Aquellos ojos

139 3 1
                                    

La cordura es un término tan subjetivo. Lo que es cuerdo hoy, mañana es una aberración y la aberración de hoy puede llegar a ser un estandarte de libertad mañana.

No espero que comprendas ahora a lo que me refiero, solo pido atención, paciencia y, sobre todo, una mente muy abierta. Porque hoy voy a contarte como me perdí, como devoré mi entorno e incineré mi pasado.

Todo comenzó aquella noche antes de dormir, yo encerraba a mis demonios en su celda, contándoles cuentos maravillosos de pena y perdición, cuando, de la nada, un estruendo ensordecedor me hizo salir de mi habitación. Miré en la oscuridad de la noche, buscando hombre o animal que hubiese causado tal ruido y, respondiendo a mi búsqueda, encontré un pequeño conejo gris tirado a sus extensas en mi jardín.

- Bastante escándalo has hecho – dije levantándole con delicadeza

Aquella pequeña criatura no movía un músculo, sin embargo, su tibieza y su leve palpitar me indicaban que había vida en él. Le llevé dentro de la casa colocándole en la cama del cuarto de huéspedes, después de todo él sería mi huésped por un tiempo.

A partir de ese día cuidé de mi nuevo compañero. Siendo un hombre solitario, me pareció que un ser tan pequeño y frágil como lo era aquel conejo sería perfecta compañía. Callado y condescendiente, aquel conejo comenzó a vivir conmigo como si de un hijo se tratara. En mis jornadas de largo trabajo se sentaría  mi lado en el escritorio, mirando como si de un niño pequeño se tratara.

Un día de arduo trabajo y entre mis preocupaciones, olvidé alimentar a mi fiel compañero y al parecer él lo resintió ya que, brincando de aquí a allá, fue a dar con un alhajero perfectamente cerrado que yacía sobre mi tocador. El pillo tuvo el descaro de tirar tan preciado objeto al suelo, haciendo que se convirtiera en millones de pedazos ahora inservibles.

Molesto por su intromisión, le llevé hasta la antigua habitación de huéspedes, ahora su habitación, y acomodándole un pequeño plato de comida, le dejé encerrado.

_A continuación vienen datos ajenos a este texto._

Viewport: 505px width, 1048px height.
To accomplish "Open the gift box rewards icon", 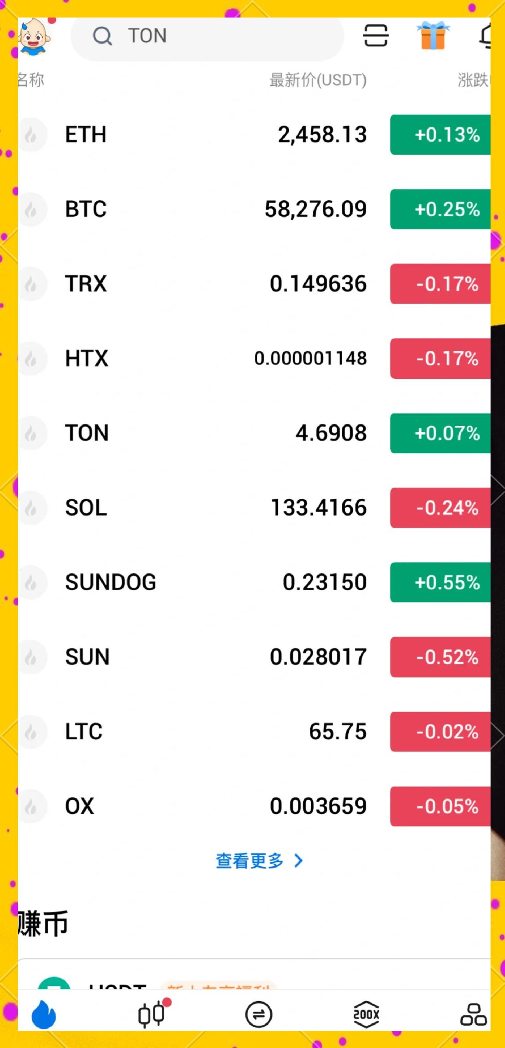I will pos(433,35).
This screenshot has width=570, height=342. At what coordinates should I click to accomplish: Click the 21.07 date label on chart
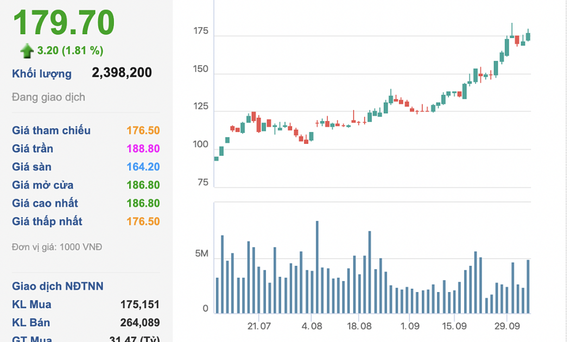(259, 326)
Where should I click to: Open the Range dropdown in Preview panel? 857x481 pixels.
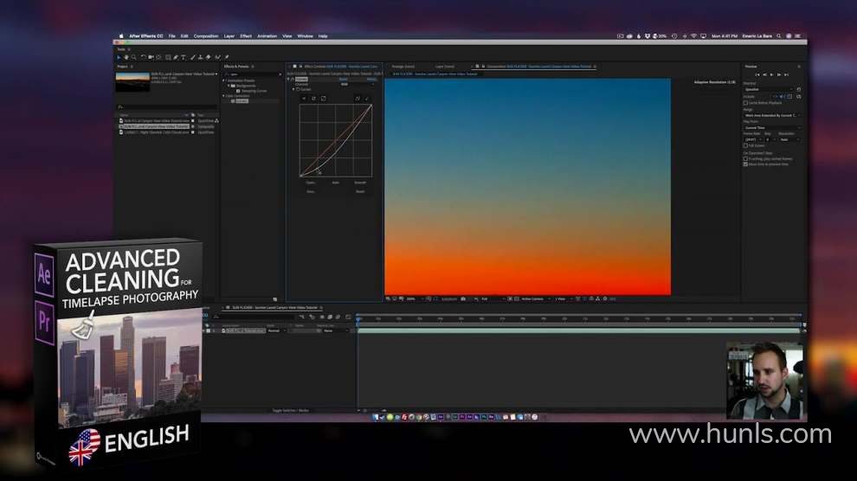coord(770,115)
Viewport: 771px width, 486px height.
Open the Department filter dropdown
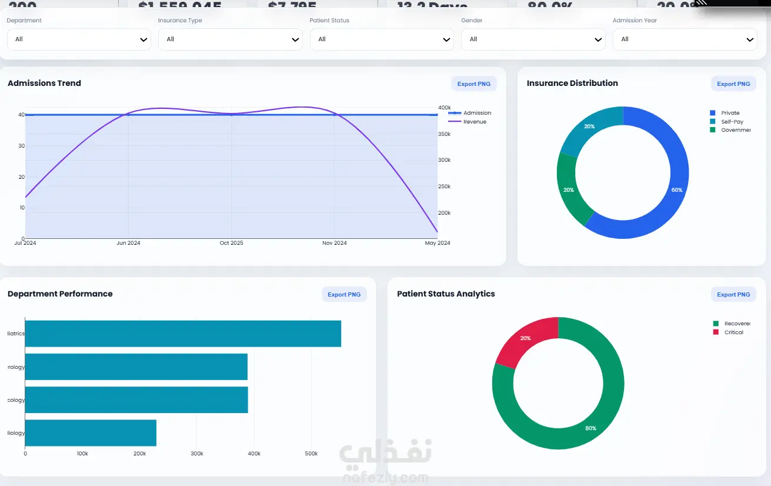click(79, 39)
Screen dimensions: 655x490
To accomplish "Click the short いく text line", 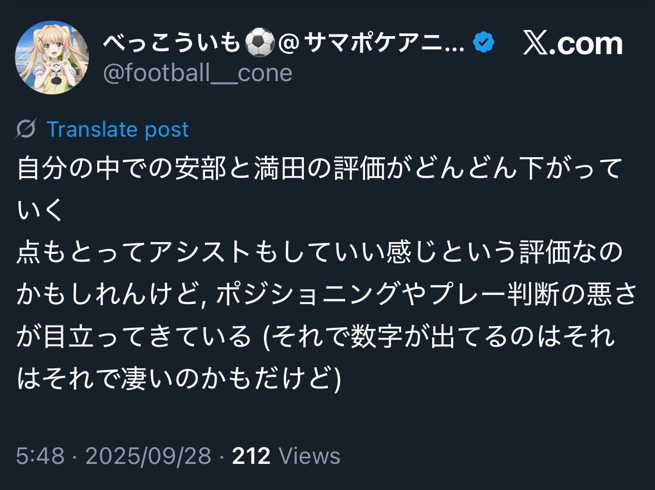I will click(41, 212).
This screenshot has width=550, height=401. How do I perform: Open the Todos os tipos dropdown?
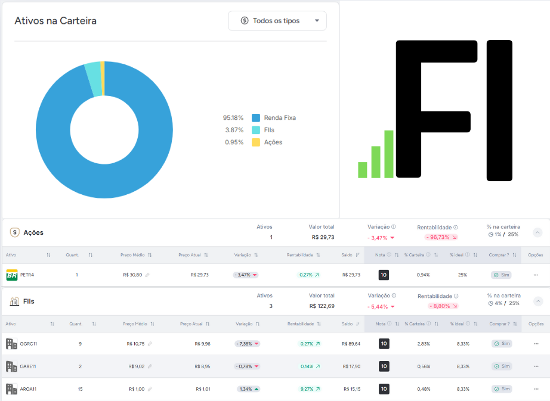pyautogui.click(x=277, y=21)
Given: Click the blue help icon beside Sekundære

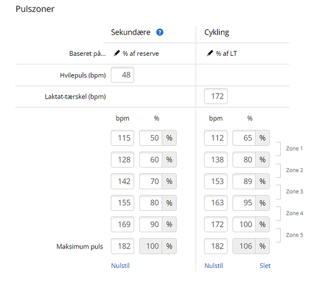Looking at the screenshot, I should (160, 32).
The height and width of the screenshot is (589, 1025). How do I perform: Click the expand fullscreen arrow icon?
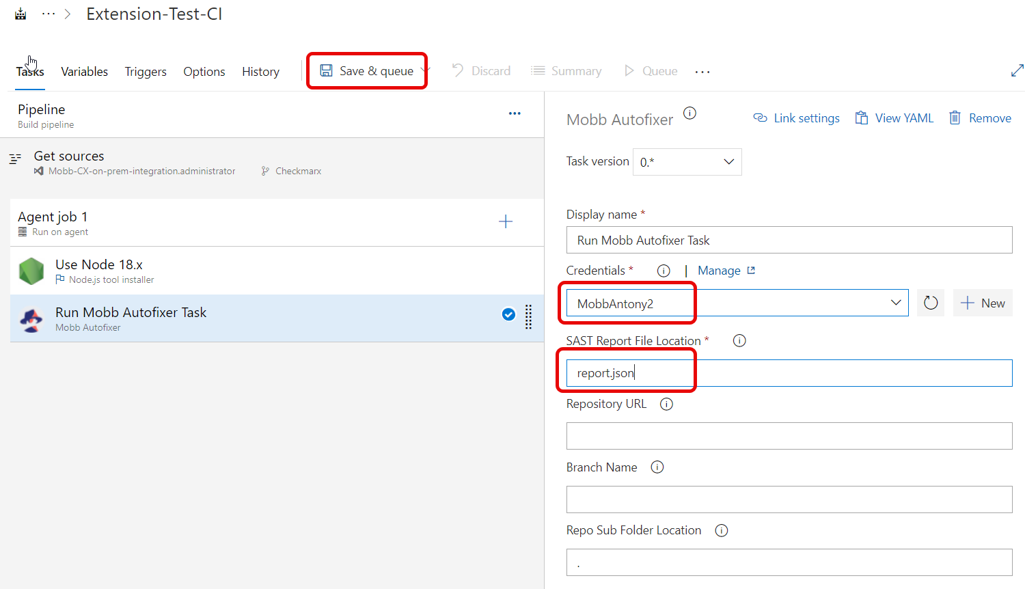point(1017,70)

Volví a mi habitación sopesando el alhajero perdido y recogiendo las pequeñas piezas de este. Entre las piezas estaba, por supuesto, relojes y esclavas de mi propiedad, las cuales, agradecí, no habían sufrido daño alguno.

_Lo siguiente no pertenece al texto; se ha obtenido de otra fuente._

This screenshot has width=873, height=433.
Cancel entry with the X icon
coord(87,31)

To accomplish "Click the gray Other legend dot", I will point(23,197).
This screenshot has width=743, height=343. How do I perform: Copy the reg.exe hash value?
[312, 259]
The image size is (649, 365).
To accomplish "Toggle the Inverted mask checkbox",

Estaba por terminar mi tarea cuando el destello de una esclava, que al principio confundí por mía, llamó mi atención bajo el tocador. Alcancé con la mano hasta donde se encontraba esta y le atraje en mi dirección, retirando polvo y telarañas que en ella se habían acumulado. Inspeccionándole con más cuidado me horroricé, aquella esclava no era mía y yo sabía a quién pertenecía pero había jurado jamás volver a mencionar su nombre mientras viviera.

De inmediato, corrí hasta donde el río más cercano se encontraba y ahí arrojé la esclava, viéndole hundirse y ser arrastrada por la corriente. Creía haberme deshecho de todo lo que con él tuviese que ver, y ante la obvia prueba de no haber sido así, limpié la casa de norte a sur, no dejando ni un lugar sin revisar. Me topé con arañas, polvo, bichos y una que otra rata muerta y parecía no haber rastro de alguna otra pertenencia de él.

Más relajado, regresé por mi compañero a su habitación pero no le hallé ahí. Consternado por su desaparición le busqué por algunas horas sin tener resultados favorables. ¿A caso a la mínima muestra de dureza me había dejado? Resignado volví a casa a continuar con mis labores, no podía detener mi mundo por una criatura como era mi compañero, no lo había hecho por él, tampoco lo haría por un conejo.

Grata fue mi sorpresa, al entrar en mi habitación y encontrar a mi pequeño compañero durmiendo sobre mi cama, pero no tan grato fue notar la esclava que de su hocico colgaba. Rápidamente tomé tan horrenda pieza y la lancé por la ventana, haciendo que mi huésped despertara pegando un brinco.